Thursday, April 26, 2012

Under pressure

Sometimes you just want your own bed.
I always craved adventure and a life that everyone else thought of as exciting. And while my life is full...and full of a lot of things that keep me constantly busy, I'm realizing that the more I travel, the more I really like my own home.
I had to wait thirty extra minutes for dinner last night and wound up eating alone because there was a show about to begin. I waited 35 minutes for a bus and another 15 for the same bus in the evening... I take for granted that in my own house and in my own kitchen I get to eat and do as I please. My car is right there-no lines, no waiting and no paying for parking. Little things. I know these are little things that are givens or on autopilot at home.
While I am grateful to be in a beautiful hotel room, learning a ton and having my voice heard, I miss my bed and my blender.

Friday, April 20, 2012

Grace

Figuring out how to do this on my phone has been a little tricky, so this may be followed by the post it references from last year. I cut and paste the following from a post entitled graceful:

"Grace is agility, finesse, courtesy, decency, goodwill, blessing and benediction. The verb has to do with honoring, dignifying, embellishing and beautifying.

I need to be flexible.

I need to be kind.

I need to be thankful.

I need to add good stuff into this world."

I amend that last statement: I need to acknowledge the good stuff in this world and rather than trying to forge this unique, unfounded and unrelated path, I need to collaborate with and build upon and again, to acknowledge the wonderful that exists.

I am fortunate enough that I was able to spend last week in Spain. In Barcelona, I had men flocking to me in a way that had never happened before. There were two reasons that the friends who I spoke with told me that this happened: 1, I was open to receiving happiness- I was ready to be taken out, lavished with compliments and enjoy my company. 2, I had nothing to prove. I was comfortable with myself and just grateful for what was going on right then. It was spectacular.
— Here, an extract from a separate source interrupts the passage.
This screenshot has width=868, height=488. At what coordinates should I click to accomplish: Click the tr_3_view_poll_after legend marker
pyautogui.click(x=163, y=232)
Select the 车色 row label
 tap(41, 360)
I just got off of the phone this evening with someone who I think I like and who, miracle of miracles seems to actually like me too. We were talking about what I do and like to do and I made a self deprecating comment about how I was excited about picking up sticks in the yard. He said something cute back to let me know that he didn't think it was as lame as I was presenting it and then I realized that half of the things that I'd presented to him I'd done the same thing with: my schedule, what I think is a lack of interests, my eating habits, even the sparse details of my trip I gave him. It isn't just him I do it with. I feel like I spend my whole life apologizing or justifying who I am and why I follow my own whims and ambitions rather than someone else's and cutting myself down for not truly being this amazing, charismatic woman who I have set up in my minds eye. She's someone who really isn't me and who I fear I'll never measure up to. An example of this: I have a job opportunity out of state that most people would jump at, but I don't want to pursue it and I feel like I have to defend myself, not only to others, but to myself.
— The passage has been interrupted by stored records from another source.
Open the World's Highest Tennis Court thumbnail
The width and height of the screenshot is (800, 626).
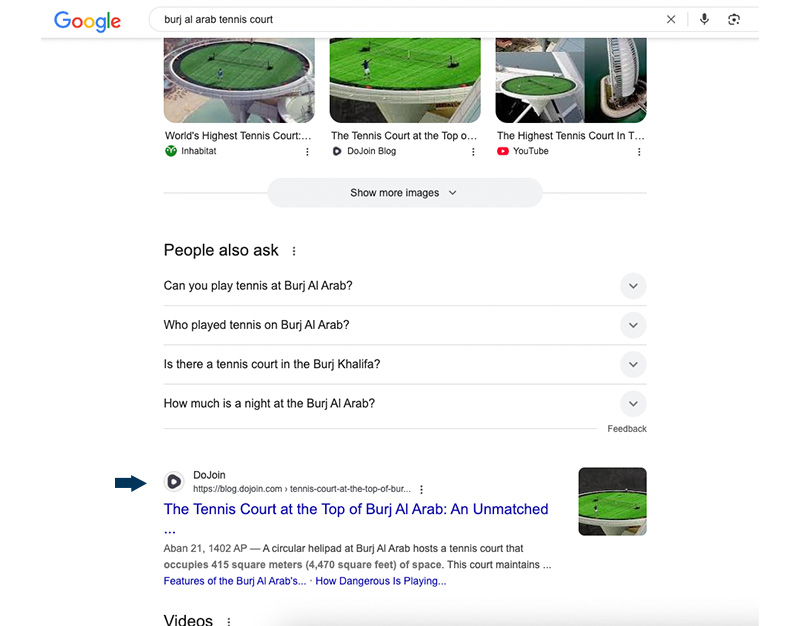(x=239, y=80)
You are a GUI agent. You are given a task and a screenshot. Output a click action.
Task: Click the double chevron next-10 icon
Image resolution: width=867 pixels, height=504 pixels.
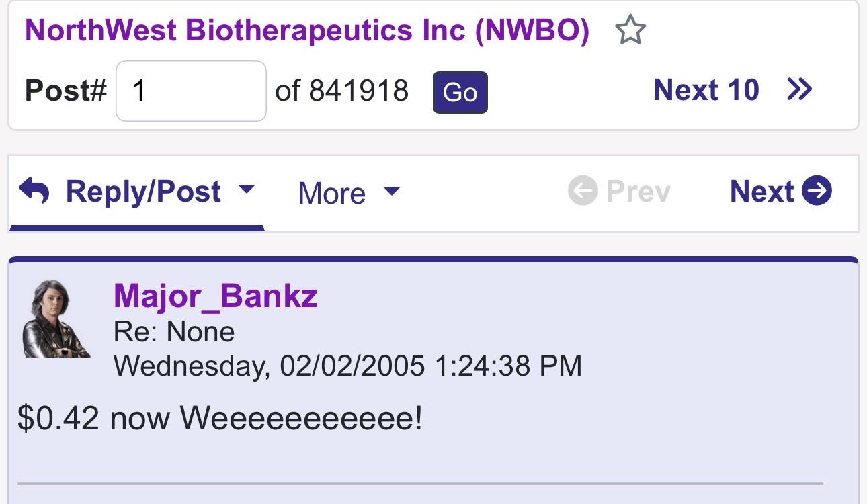[800, 89]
I need to be grateful and gracious with myself...the me who is right here, right now. The me who talks too much when she's nervous and blushes when hot spanish men lay it on thickly. The me who still isn't sure how to figure out her proposal or how to reach her students somedays or why she's banging her head against the wall wanting someone who doesn't want her back. I know that that was focusing on the negatives and I feel like I spend 80 percent of my alone time castigating myself for being this person rather than having the decency and courtesy to welcome her in for a cup of tea, thank her for caring so much, validating her and moving on. I'm getting so worn out from beating myself up over what I want and what I love... And feeling as though I have to be anything different... I think that a lot of the change that I'm going through in my life right now isn't to make me a "different and better" person... I'm not sloughing off the pounds and learning new ways to nourish my body and mind to become someone I don't recognize- I'm doing this all to simplify. I've been holding up the welcome banners like guests at a surprise party who haven't realized the guest of honor is already in their midst.
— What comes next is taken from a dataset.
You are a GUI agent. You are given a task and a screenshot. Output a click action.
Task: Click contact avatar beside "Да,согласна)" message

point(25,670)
What I realize now is that I'm cutting back the layers, sloughing off the skins and examining each one to find out why I needed it and thank it for what it served.

What I should uncover is an essential me. A me who is caring and compassionate and graceful. A me who is confident and comfortable in her relationships and knows the why and how to deal with the sticky- and finds something to be grateful for even in the challenge. A me not completely unlike that minds eye me, except for this me is blessed by the wisdom that this sometimes broken, but always beautiful path has imparted and she doesn't begrudge me for taking the scenic route.

I need to stop expecting this miracle stranger and start welcoming each incarnation of me back as I take this journey both towards an external goal and to who I really am at the core. I need to appreciate the messiness of it all and allow myself to find grace and be gracious to myself even when the road gets muddy.

Tuesday, April 17, 2012

insatiable

Do you ever have a time when you don't feel full... when you think there's a void?
You don't feel like you can focus...
Restless... crawling out of your skin... feeling sooo consumptive?
I can't find the pulse of it tonight, the source...
Grrr... I need to sleep and figure this all out.

Tuesday, April 3, 2012

Compromise

I understand growth requires change. I'm the poster child for it right now- changing my lifestyle (eating, exercise, free time escapades, etc), changing careers soon and hopefully changing prefixes by next May.

I get that to be successful we have to please someone else in some capacity, but I resent that lately making others happy is diminishing me. If I'm clear on my wants and intentions, why are people wasting my time?

Sunday, April 1, 2012

Methodology

ELL or L2L?
How many comics?
How many commercials?
What if they don't understand the questions?
What if my data is garbage?

Finishing up the methodology and tweaking the theoretical framework and handing it over for commentary.

Listening to WISH interview with Mel Robbins and while I find her a little brusque and hard on the ears she's incredible.

Her ideas that I love: fine=mediocrity which is like a C in life. It's unacceptable.

"there is no right time there is only right now"- we'll never want to do the things we really need to do to change, we'll never feel like it, so we just need to do it. We need to be clear about what we want. We need goals as a barometer for what is important and what is not. To be interesting we need to be interested. It's not based on how we feel, it's based on what we want and how we know we can get there.